Recognizing the risks of rushing through this project without additional analysis on these compounding impacts of fire and road construction, the lawmakers request that no final record of decision be signed without supplemental information on the impacts to habitats and tortoise populations.
The project may also undermine the Land and Water Conservation Fund (LWCF), for which Congress guaranteed $900 million in annual funding in the Great American Outdoors Act despite President Trump’s earlier efforts to eliminate its appropriations. Since 1997, the Bureau of Land Management has spent more than $20 million in LWCF funds to acquire land in the Red Cliffs NCA, including $7 million in 2019 alone.
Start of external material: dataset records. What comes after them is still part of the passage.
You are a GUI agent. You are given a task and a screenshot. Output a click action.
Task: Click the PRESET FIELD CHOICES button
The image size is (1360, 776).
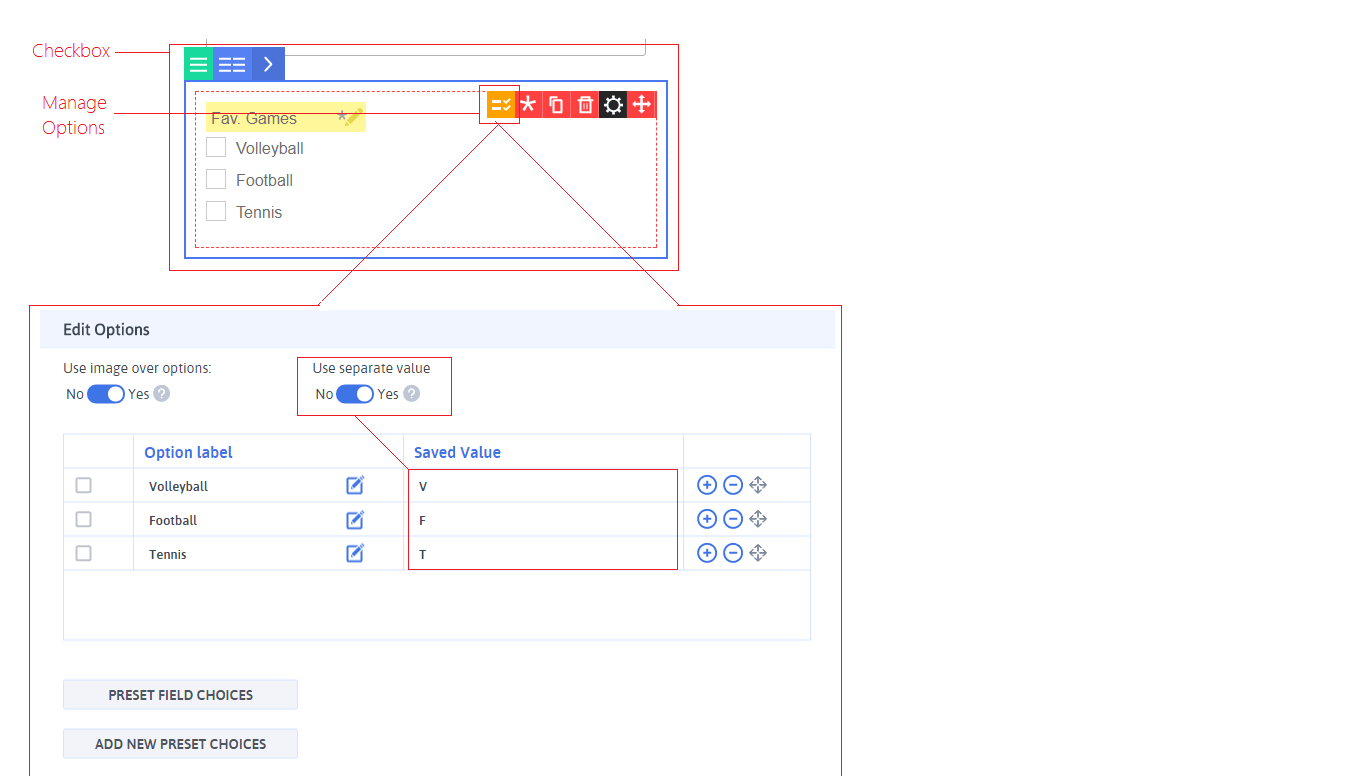(180, 695)
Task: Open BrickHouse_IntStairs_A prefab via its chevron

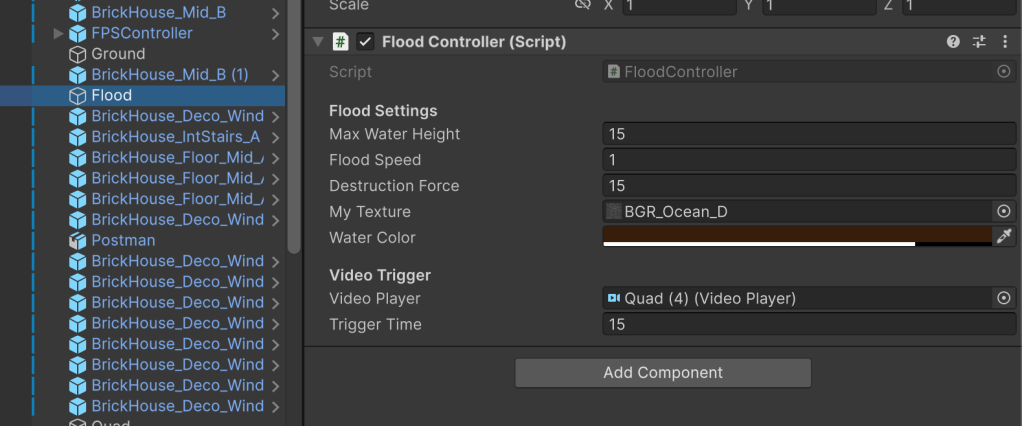Action: pos(275,137)
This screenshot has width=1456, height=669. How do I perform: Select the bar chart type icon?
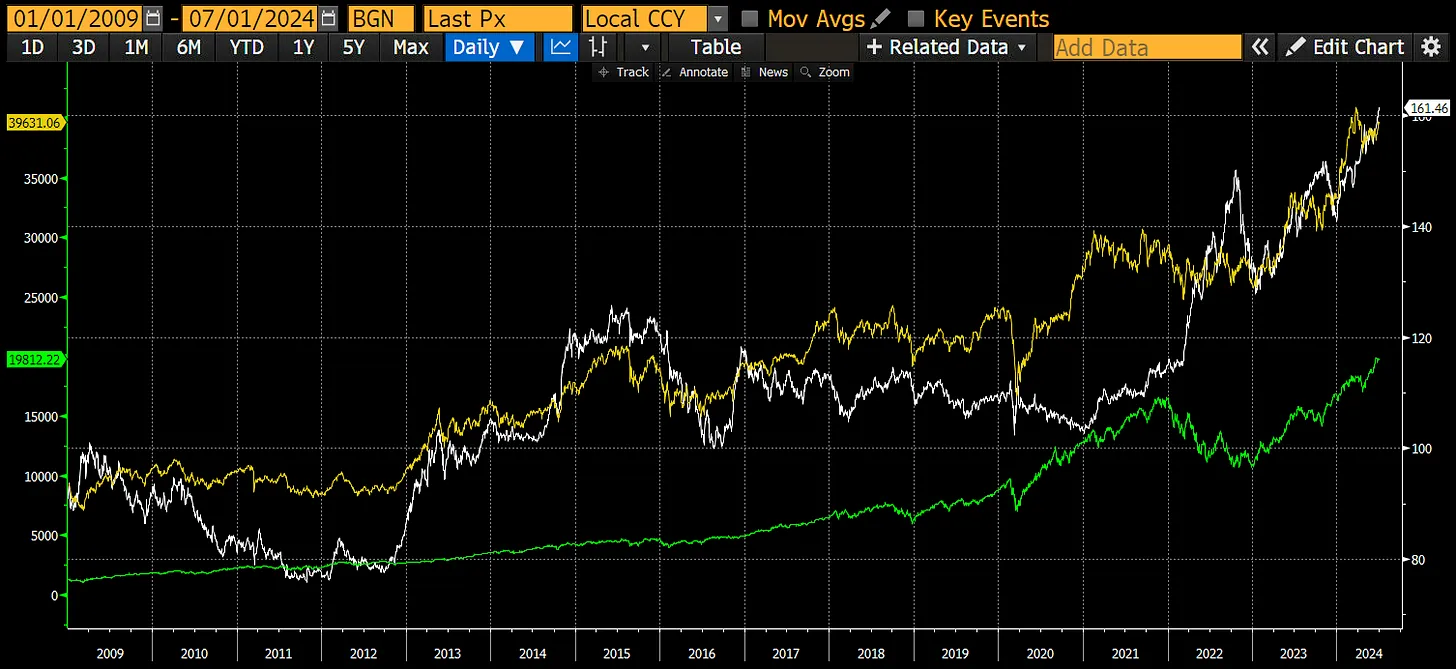click(599, 46)
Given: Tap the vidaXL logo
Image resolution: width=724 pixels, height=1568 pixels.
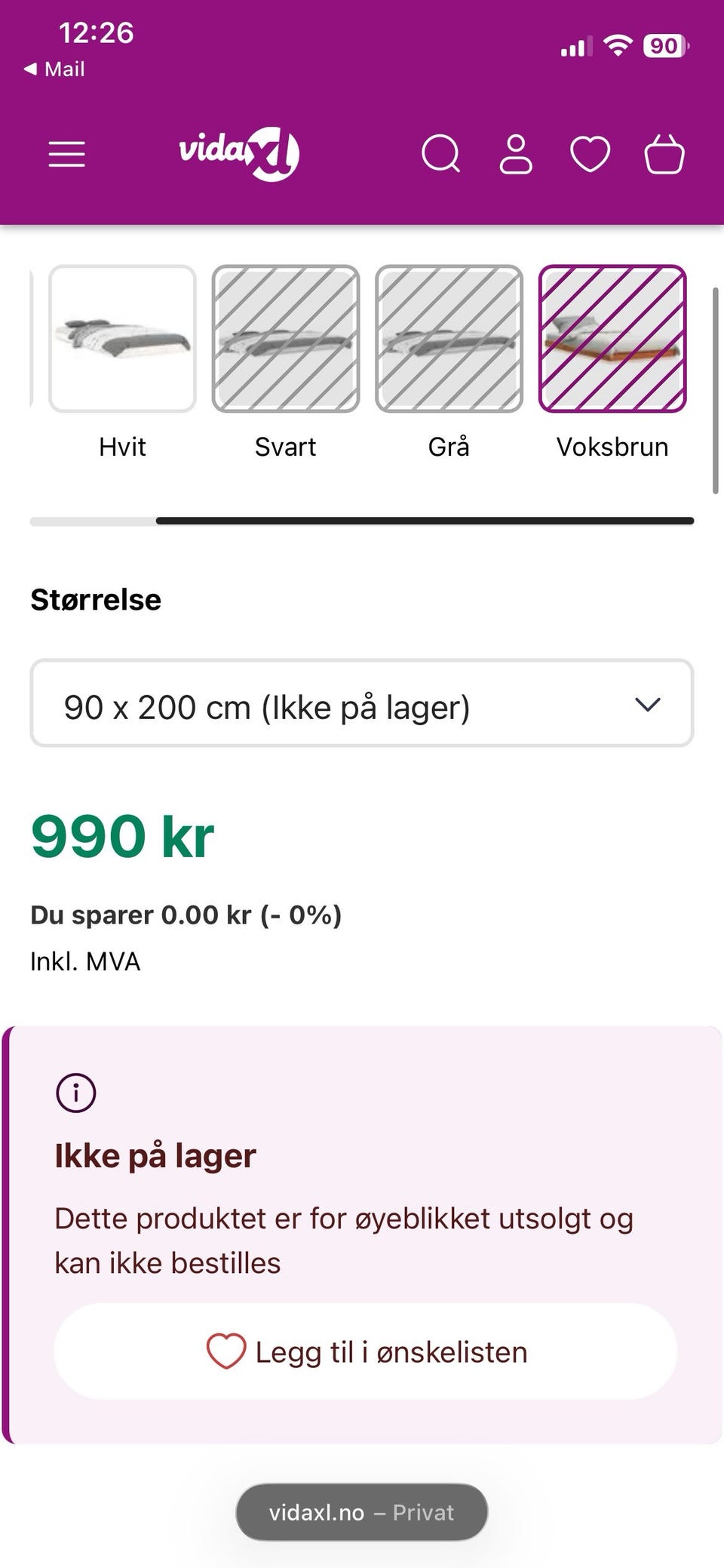Looking at the screenshot, I should click(239, 153).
The preferred route and multiple alternative routes for the Northern Corridor Project would cut directly over these acquired parcels.
Lands acquired with LWCF funds are intended to be permanently protected and accessible to the American public for recreation. The Trump administration’s effort near Red Cliffs undermines those protections and directly contradicts the purposes of the program.
As the lawmakers point out, a similar situation is occurring near Mount St. Helens, where the U.S. Forest Service is seeking to allow mining exploration and development on lands protected with LWCF funds.
Chair Grijalva and his colleagues argue that the Northern Corridor Project would set a dangerous precedent for development on lands protected by Congress and for lands protected under LWCF.
“In both instances the law and common sense are clear: lands paid for and protected with public dollars for the purposes of permanent conservation and recreational access are not appropriate places for destructive development,” the lawmakers write.